THE TASK: Find the number of lines below in which the word "Open" appears, and write that number only.

DATA EXTRACT:
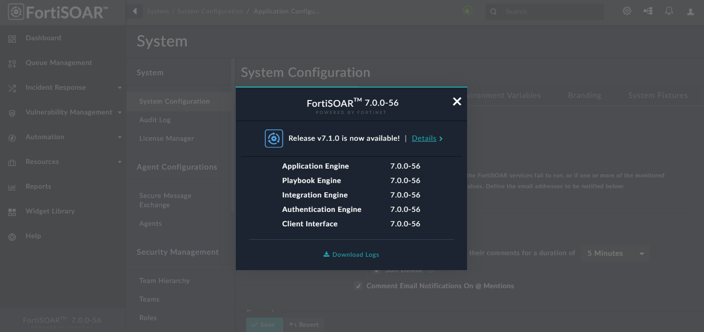
Task: Click the Details link for release v7.1.0
Action: pos(424,138)
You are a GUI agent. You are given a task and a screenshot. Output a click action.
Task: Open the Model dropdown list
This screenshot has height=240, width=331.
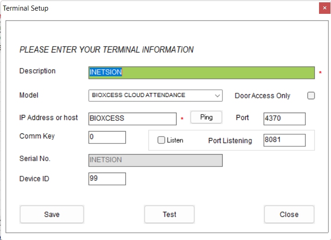tap(155, 96)
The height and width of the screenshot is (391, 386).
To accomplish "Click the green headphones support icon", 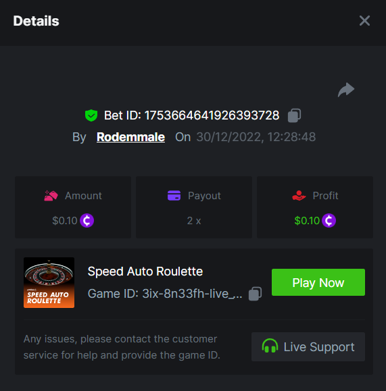I will click(x=270, y=346).
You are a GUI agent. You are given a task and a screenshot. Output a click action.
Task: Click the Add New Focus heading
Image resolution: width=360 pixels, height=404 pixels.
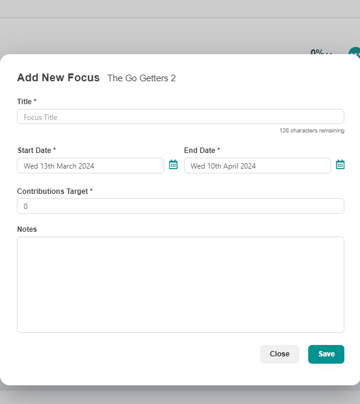pos(58,78)
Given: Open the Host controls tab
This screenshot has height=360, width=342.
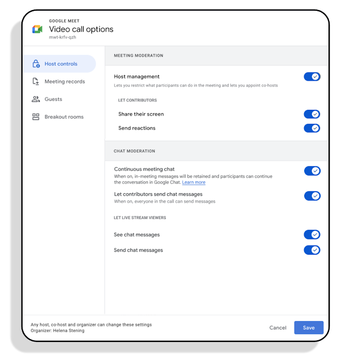Looking at the screenshot, I should 60,64.
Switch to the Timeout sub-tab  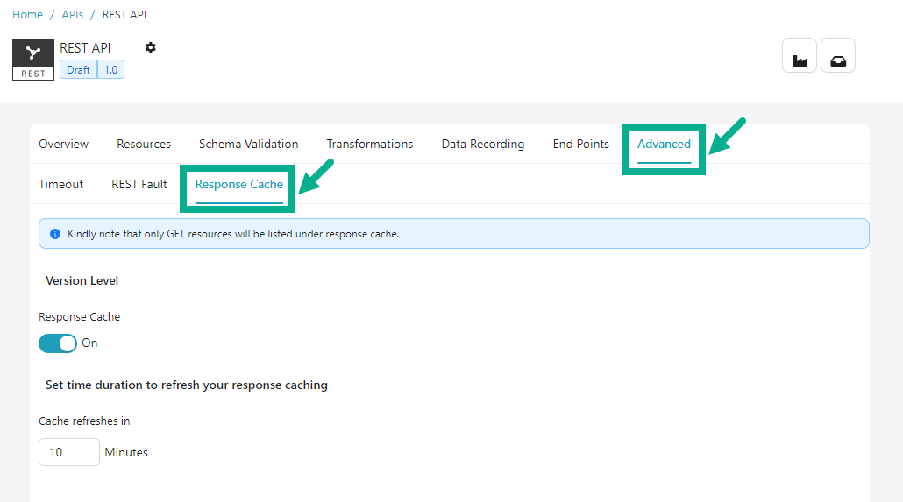pyautogui.click(x=61, y=184)
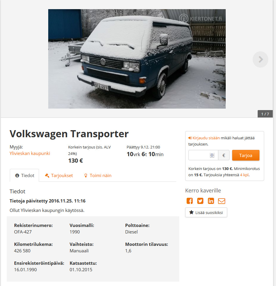Click the login arrow icon by Kirjaudu
Viewport: 276px width, 286px height.
tap(190, 138)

TASK SOLUTION: 2